STATED GOAL:
Rewrite the data items below with every "Instruction" replaced by "Directive", leaving everything else unchanged.

Data items
>>>>
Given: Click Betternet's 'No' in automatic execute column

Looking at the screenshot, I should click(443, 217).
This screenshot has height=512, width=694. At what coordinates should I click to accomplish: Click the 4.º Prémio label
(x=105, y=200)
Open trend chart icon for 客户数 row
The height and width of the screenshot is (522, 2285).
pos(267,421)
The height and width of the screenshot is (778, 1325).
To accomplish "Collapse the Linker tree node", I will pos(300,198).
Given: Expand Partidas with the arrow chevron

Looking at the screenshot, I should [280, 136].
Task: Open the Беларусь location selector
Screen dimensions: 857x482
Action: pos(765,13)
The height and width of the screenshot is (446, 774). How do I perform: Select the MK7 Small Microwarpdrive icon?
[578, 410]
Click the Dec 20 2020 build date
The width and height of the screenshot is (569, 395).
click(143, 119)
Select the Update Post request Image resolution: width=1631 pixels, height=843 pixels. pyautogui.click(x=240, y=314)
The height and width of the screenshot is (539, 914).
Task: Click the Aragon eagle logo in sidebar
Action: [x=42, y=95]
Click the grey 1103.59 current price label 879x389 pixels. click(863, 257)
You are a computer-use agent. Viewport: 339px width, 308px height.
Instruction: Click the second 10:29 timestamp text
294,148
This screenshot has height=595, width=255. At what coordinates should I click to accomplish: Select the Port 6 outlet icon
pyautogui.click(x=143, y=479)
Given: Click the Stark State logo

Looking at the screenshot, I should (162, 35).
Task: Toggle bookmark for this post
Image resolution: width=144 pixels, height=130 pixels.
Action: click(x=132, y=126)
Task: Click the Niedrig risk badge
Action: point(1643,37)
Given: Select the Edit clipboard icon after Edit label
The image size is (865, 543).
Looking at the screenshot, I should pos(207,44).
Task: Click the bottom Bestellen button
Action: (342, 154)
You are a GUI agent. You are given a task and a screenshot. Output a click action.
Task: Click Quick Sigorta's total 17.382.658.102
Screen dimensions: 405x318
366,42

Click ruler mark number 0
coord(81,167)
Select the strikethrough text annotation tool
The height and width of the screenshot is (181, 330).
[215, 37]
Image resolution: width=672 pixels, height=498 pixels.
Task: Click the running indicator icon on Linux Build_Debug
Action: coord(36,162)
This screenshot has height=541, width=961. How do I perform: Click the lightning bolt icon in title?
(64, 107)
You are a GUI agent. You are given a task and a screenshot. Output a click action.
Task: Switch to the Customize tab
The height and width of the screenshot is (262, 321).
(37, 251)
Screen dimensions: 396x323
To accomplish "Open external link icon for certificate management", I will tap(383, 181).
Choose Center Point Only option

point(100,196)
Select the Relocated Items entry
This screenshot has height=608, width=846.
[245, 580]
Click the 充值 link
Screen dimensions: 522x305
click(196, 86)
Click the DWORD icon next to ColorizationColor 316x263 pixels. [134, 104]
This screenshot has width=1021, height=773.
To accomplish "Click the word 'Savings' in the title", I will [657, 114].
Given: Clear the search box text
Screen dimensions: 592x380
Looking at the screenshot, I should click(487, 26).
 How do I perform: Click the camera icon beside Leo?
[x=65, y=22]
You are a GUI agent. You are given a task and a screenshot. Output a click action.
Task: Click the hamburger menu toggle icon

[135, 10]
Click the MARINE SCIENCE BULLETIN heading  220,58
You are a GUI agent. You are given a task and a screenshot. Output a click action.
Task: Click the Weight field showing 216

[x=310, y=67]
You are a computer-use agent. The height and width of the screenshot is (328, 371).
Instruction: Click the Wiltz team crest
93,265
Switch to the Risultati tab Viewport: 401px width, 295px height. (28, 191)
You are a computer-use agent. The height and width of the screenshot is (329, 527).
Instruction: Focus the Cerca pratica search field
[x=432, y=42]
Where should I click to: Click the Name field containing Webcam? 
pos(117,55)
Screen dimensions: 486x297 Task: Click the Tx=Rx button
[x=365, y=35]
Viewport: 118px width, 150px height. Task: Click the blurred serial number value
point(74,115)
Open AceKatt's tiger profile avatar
<<<<
FINAL RESULT:
Given: Click Betternet's 'No' in automatic execute column

Looking at the screenshot, I should click(443, 217).
This screenshot has height=512, width=694. At what coordinates should I click to accomplish: Click the 4.º Prémio label
(x=105, y=200)
Open trend chart icon for 客户数 row
The height and width of the screenshot is (522, 2285).
pos(267,421)
The height and width of the screenshot is (778, 1325).
To accomplish "Collapse the Linker tree node", I will pos(300,198).
Given: Expand Partidas with the arrow chevron

Looking at the screenshot, I should [280, 136].
Task: Open the Беларусь location selector
Screen dimensions: 857x482
Action: pos(765,13)
The height and width of the screenshot is (446, 774). How do I perform: Select the MK7 Small Microwarpdrive icon?
[578, 410]
Click the Dec 20 2020 build date
The width and height of the screenshot is (569, 395).
click(143, 119)
Select the Update Post request Image resolution: width=1631 pixels, height=843 pixels. pyautogui.click(x=240, y=314)
The height and width of the screenshot is (539, 914).
Task: Click the Aragon eagle logo in sidebar
Action: [x=42, y=95]
Click the grey 1103.59 current price label 879x389 pixels. click(863, 257)
You are a computer-use agent. Viewport: 339px width, 308px height.
Directive: Click the second 10:29 timestamp text
294,148
This screenshot has height=595, width=255. At what coordinates should I click to accomplish: Select the Port 6 outlet icon
pyautogui.click(x=143, y=479)
Given: Click the Stark State logo

Looking at the screenshot, I should (162, 35).
Task: Toggle bookmark for this post
Image resolution: width=144 pixels, height=130 pixels.
Action: click(x=132, y=126)
Task: Click the Niedrig risk badge
Action: point(1643,37)
Given: Select the Edit clipboard icon after Edit label
The image size is (865, 543).
Looking at the screenshot, I should pos(207,44).
Task: Click the bottom Bestellen button
Action: (342, 154)
You are a GUI agent. You are given a task and a screenshot. Output a click action.
Task: Click Quick Sigorta's total 17.382.658.102
Screen dimensions: 405x318
366,42

Click ruler mark number 0
coord(81,167)
Select the strikethrough text annotation tool
The height and width of the screenshot is (181, 330).
[215, 37]
Image resolution: width=672 pixels, height=498 pixels.
Task: Click the running indicator icon on Linux Build_Debug
Action: coord(36,162)
This screenshot has height=541, width=961. How do I perform: Click the lightning bolt icon in title?
(64, 107)
You are a GUI agent. You are given a task and a screenshot. Output a click action.
Task: Switch to the Customize tab
The height and width of the screenshot is (262, 321).
(37, 251)
Screen dimensions: 396x323
To accomplish "Open external link icon for certificate management", I will tap(383, 181).
Choose Center Point Only option

point(100,196)
Select the Relocated Items entry
This screenshot has height=608, width=846.
[245, 580]
Click the 充值 link
Screen dimensions: 522x305
click(196, 86)
Click the DWORD icon next to ColorizationColor 316x263 pixels. [134, 104]
This screenshot has width=1021, height=773.
To accomplish "Click the word 'Savings' in the title", I will [657, 114].
Given: Clear the search box text
Screen dimensions: 592x380
Looking at the screenshot, I should click(487, 26).
 How do I perform: Click the camera icon beside Leo?
[x=65, y=22]
You are a GUI agent. You are given a task and a screenshot. Output a click action.
Task: Click the hamburger menu toggle icon

[135, 10]
Click the MARINE SCIENCE BULLETIN heading  220,58
You are a GUI agent. You are given a task and a screenshot. Output a click action.
Task: Click the Weight field showing 216

[x=310, y=67]
You are a computer-use agent. The height and width of the screenshot is (328, 371).
Directive: Click the Wiltz team crest
93,265
Switch to the Risultati tab Viewport: 401px width, 295px height. (28, 191)
You are a computer-use agent. The height and width of the screenshot is (329, 527).
Directive: Focus the Cerca pratica search field
[x=432, y=42]
Where should I click to: Click the Name field containing Webcam? 
pos(117,55)
Screen dimensions: 486x297 Task: Click the Tx=Rx button
[x=365, y=35]
Viewport: 118px width, 150px height. Task: Click the blurred serial number value
point(74,115)
Open AceKatt's tiger profile avatar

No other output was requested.